Sie machte mich einfach so aggressiv.
»Wo sind deine Ofenhandschuhe?«
»Oh, die ollen Teile suchst du. Die habe ich weggeworfen. Waren fast so hässlich und dreckig wie du. Außerdem brauche ich die ja nicht mehr.« Ihr fieses Kichern ließ mich meine Hände zu Fäusten ballen. »Hast du dann vielleicht irgendwas anderes zum Rausholen?«
»Ja. Aber ich gebe es dir nicht. Du hast es nicht verdient zu leben, warum sollte ich mich um Verbrennungen an dir kümmern. Schau dich doch Mal an.«
Ich senkte den Kopf. Wieso sagte sie nur sowas?
Hasste sie mich wirklich so?
Ich hatte ihr doch nie etwas getan?
Wieso behandelte sie mich wie Abschaum?
Ich verstand es nicht.
Und jedes Mal zog sich mein Inneres zusammen und ich wollte am liebsten heulen, obwohl ich wusste, dass ich nicht auf sie hören sollte.
Wieso kam ich auch jeden Monat wieder her?
Wieso konnte ich mich nicht einfach an meine Vornehmungen und die Rate der anderen halten?
Wieso setzte ich mich jedes Mal wieder ins Auto und fuhr zu ihr?
Wieso war ich so?
Wieso war sie so?
Ich tat so als würde es mir nichts ausmachen und verließ den Raum, um mich auf die Suche nach Tüchern zu machen. Irgendwas würde sie ja wohl haben.
Hoffentlich.
Damian musste mich gehört haben, denn er kam aus dem Zimmer und fragte mich: »Was brauchst du?«
»Tücher, ... und einen Kuss.«, knurrte ich hervor.
Er schaute mich liebevoll an, aber ich sah etwas in seinen Augen, was ich noch nicht deuten konnte. So etwas hatte ich noch nie gesehen. Eine Art Wut, aber nicht gegen mich, sondern, gegen jemanden, der mich verletzte. Gegen meine Mutter.
Eine beschützerische und fürsorgliche Art Wut. Irgendwie Paradox.
Doch. Ich hatte den Blick schonmal gesehen. Zwar nicht so ausgeprägt, aber es war der gleiche Blick. Bei Avery.
Seine starken Arme umschlungen mich und pressten mich eng an ihn. Unsere Lippen trafen hart aufeinander.

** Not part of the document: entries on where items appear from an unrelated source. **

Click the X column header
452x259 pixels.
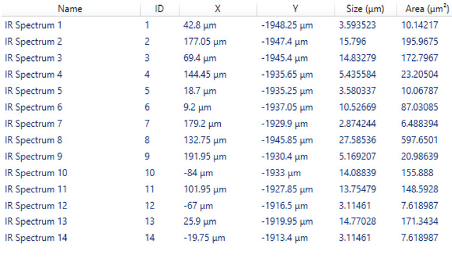(218, 8)
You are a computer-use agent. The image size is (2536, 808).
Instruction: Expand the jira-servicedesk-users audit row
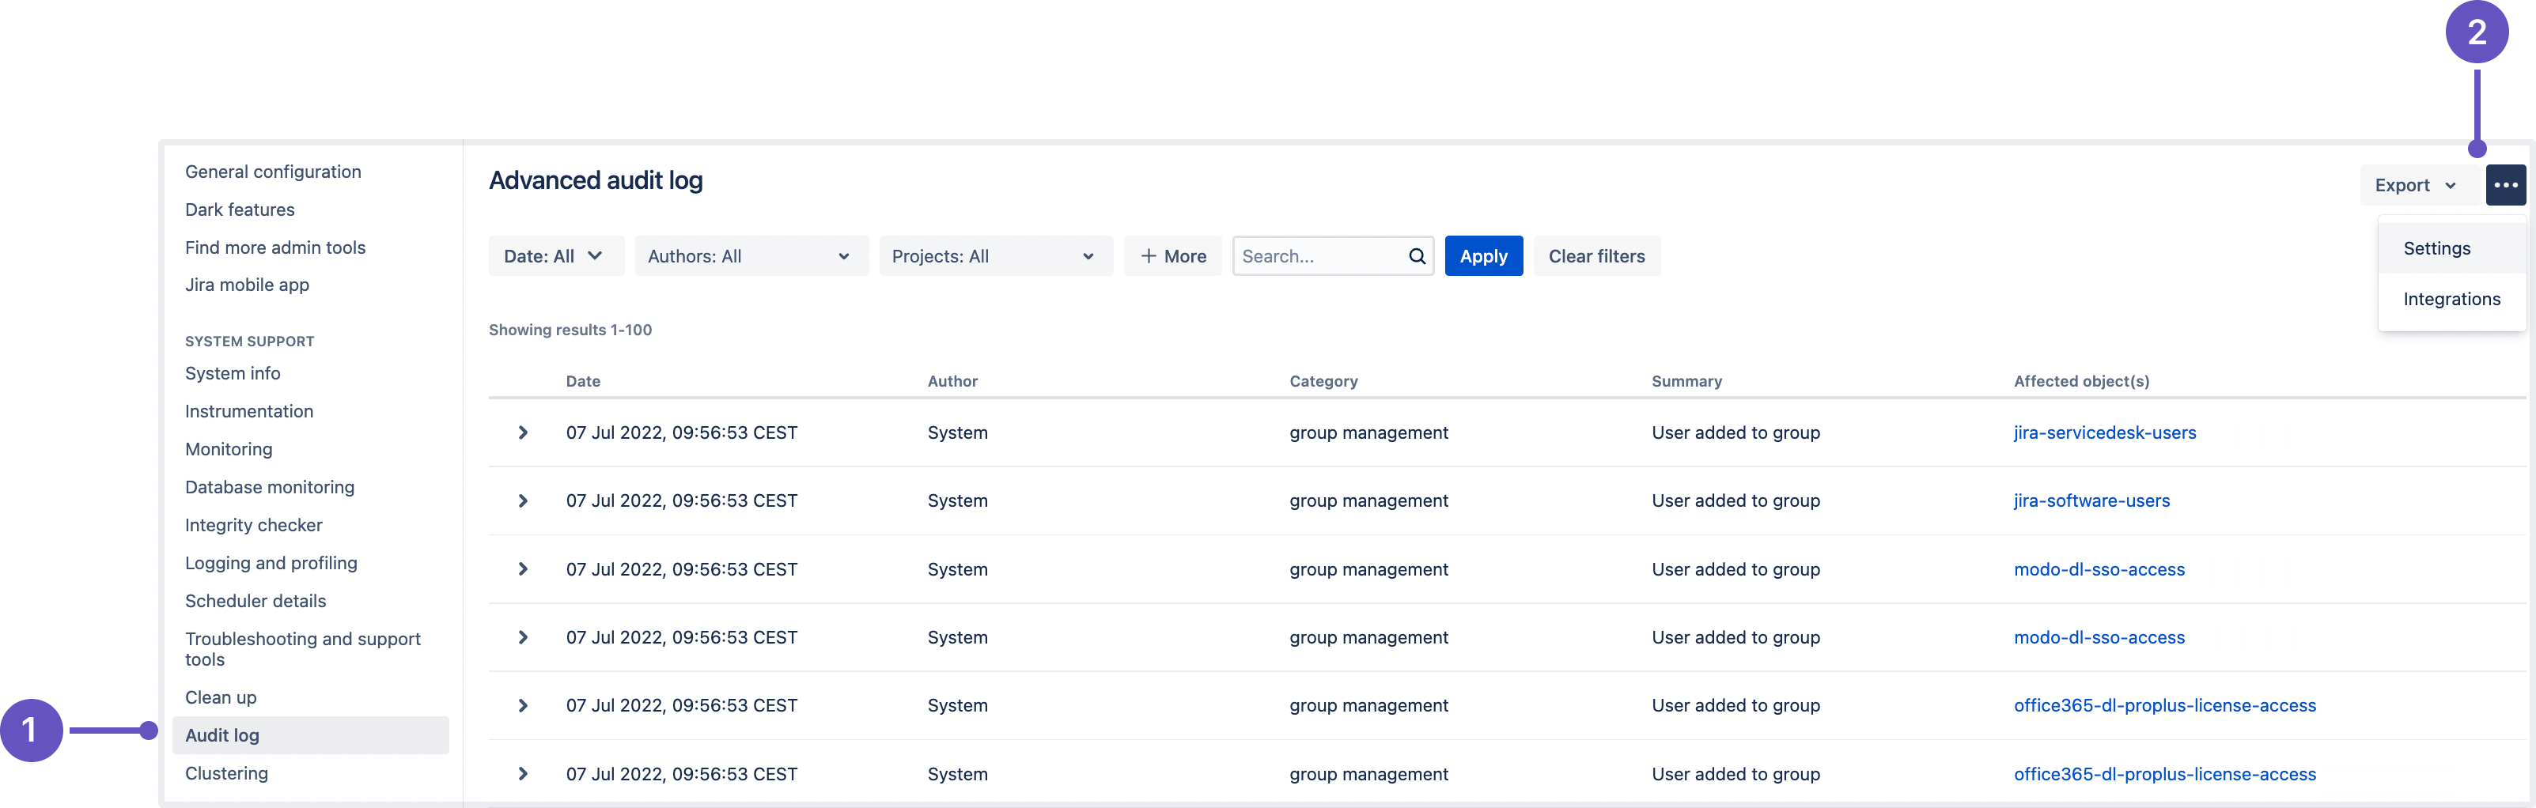(523, 432)
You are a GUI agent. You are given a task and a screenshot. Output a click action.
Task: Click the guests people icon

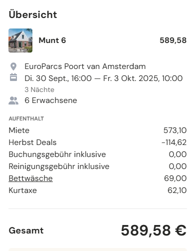(13, 101)
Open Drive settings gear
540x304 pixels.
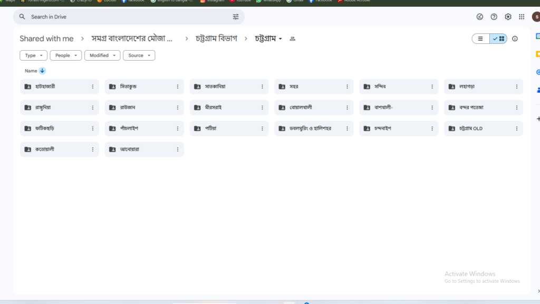coord(508,17)
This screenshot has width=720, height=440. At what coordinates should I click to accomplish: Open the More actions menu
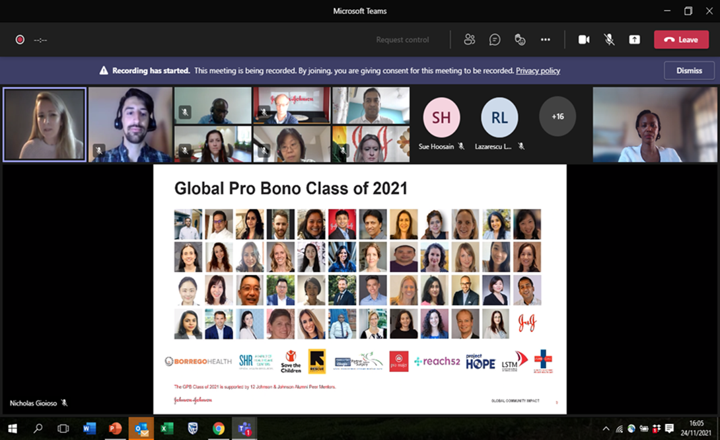pyautogui.click(x=546, y=40)
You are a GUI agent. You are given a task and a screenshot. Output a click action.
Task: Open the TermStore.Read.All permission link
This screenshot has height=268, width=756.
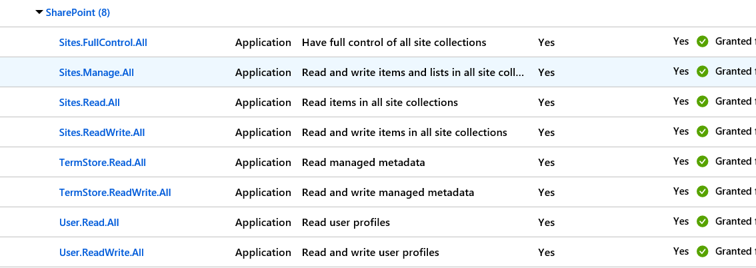tap(102, 163)
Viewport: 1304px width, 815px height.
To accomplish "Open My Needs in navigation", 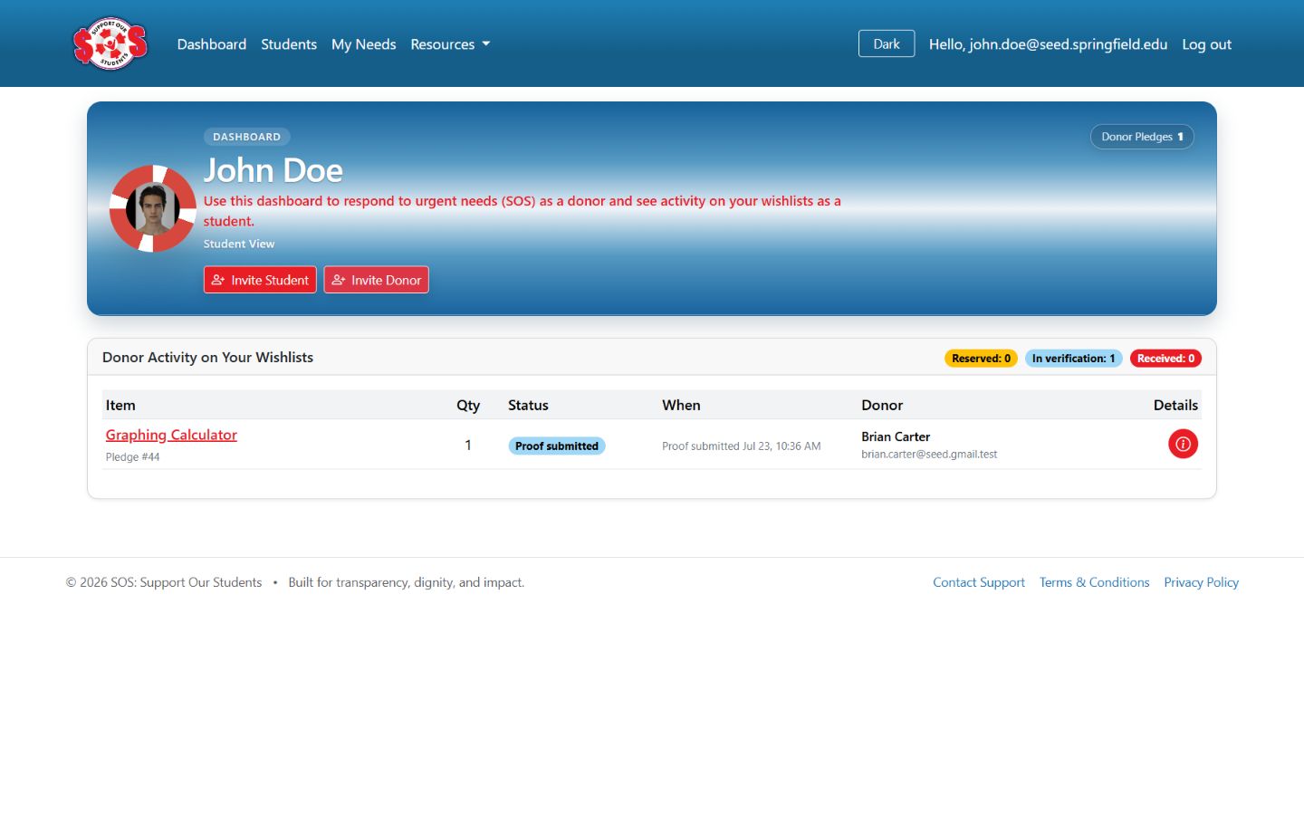I will click(364, 44).
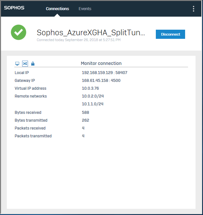Click the Bytes transmitted value 262
Screen dimensions: 203x215
tap(86, 120)
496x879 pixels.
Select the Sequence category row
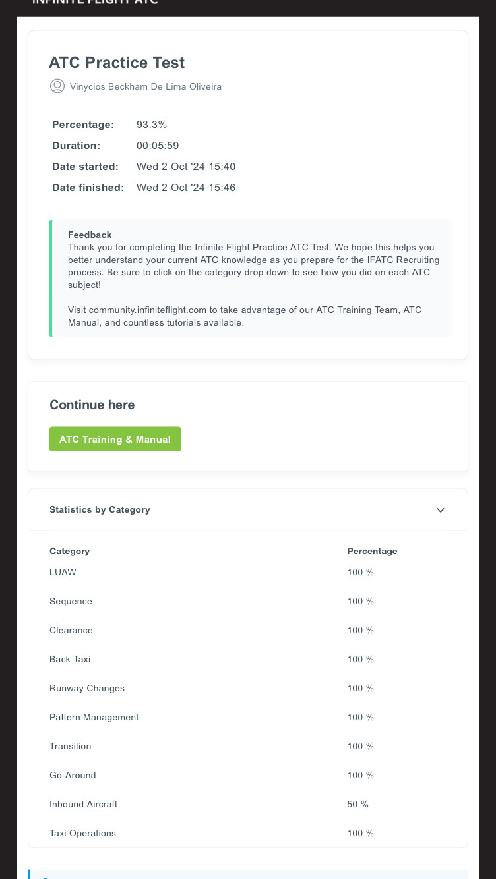pos(71,601)
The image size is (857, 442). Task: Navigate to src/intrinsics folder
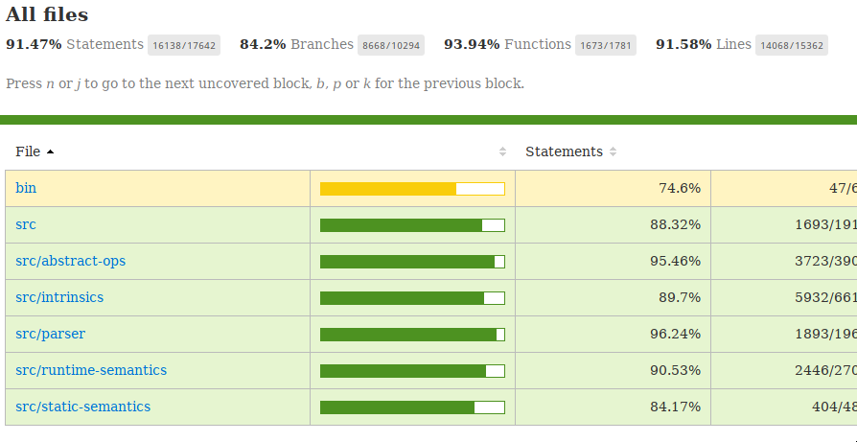click(59, 298)
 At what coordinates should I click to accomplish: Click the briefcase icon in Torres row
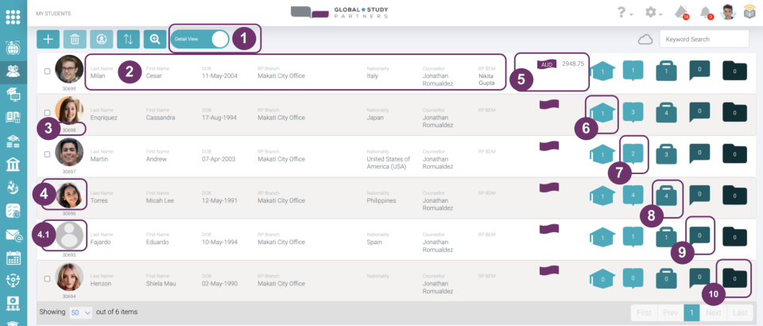coord(665,196)
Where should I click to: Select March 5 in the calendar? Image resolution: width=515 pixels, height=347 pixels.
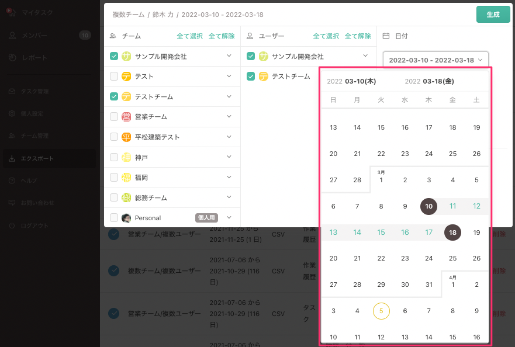476,180
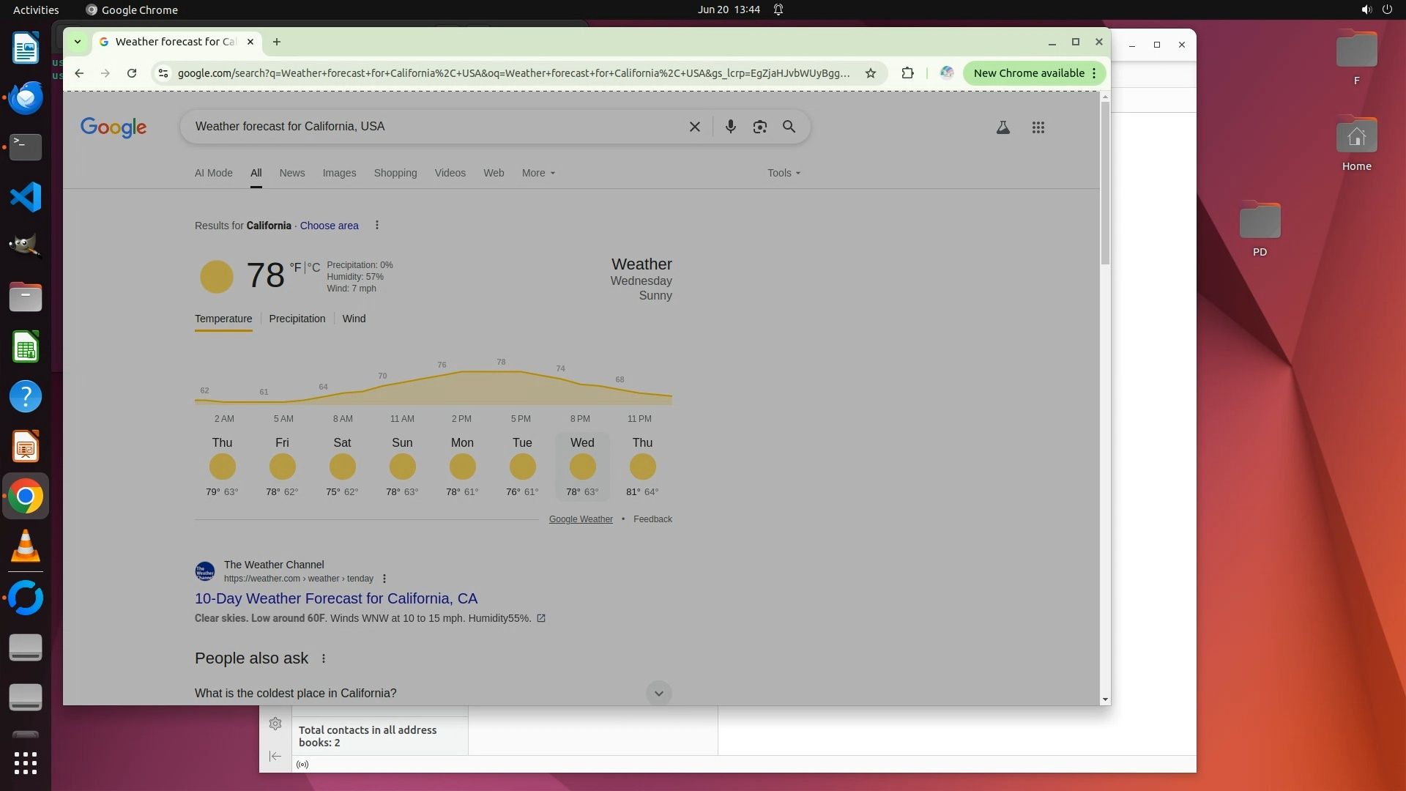Open the Tools dropdown
Screen dimensions: 1406x791
click(x=784, y=173)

Wir waren beide von Emotionen aufgewühlt und in diesem Kuss trafen sie wie zwei riesige Wellen aufeinander und brachen in sich zusammen.
Meine Hand fuhr an seinen Hinterkopf und ich stöhnte leise in den Kuss hinein.
Unsere Seelen trafen mit dem bekannten Blitz ineinander und verschmolzen. Es fühlte sich schon fast wie Zuhause an.
Ich konnte den Schmerz und meine Mutter ausblenden. Es gab nur noch Damian, mich und den Kuss. Unsere Verbindung. Unsere Liebe.
Wir schafften es tatsächlich uns wieder von einander zu lösen, zwei kleine Handtücher zu finden und ich konnte sogar noch in die Küche rennen, bevor das Fleisch abgebrannt war.
Das Abendessen lief ziemlich verkrampft ab. Damian und ich aßen wenig und redeten nicht. Meine Mutter saute den Tisch ein und beleidigte uns in einem Fort.
Es war kaum auszuhalten.
Als wir endlich fertig waren, mussten Damian und ich abwaschen und für die Nacht sollten wir uns zusammen ein kleines, klappriges Holzbett teilen.
Wobei da das Problem nicht war, dass wir zusammen in einem Bett schlafen sollten, das machten wir schließlich schon eine Weile und es war wunderschön, sondern der Zustand des Bettes.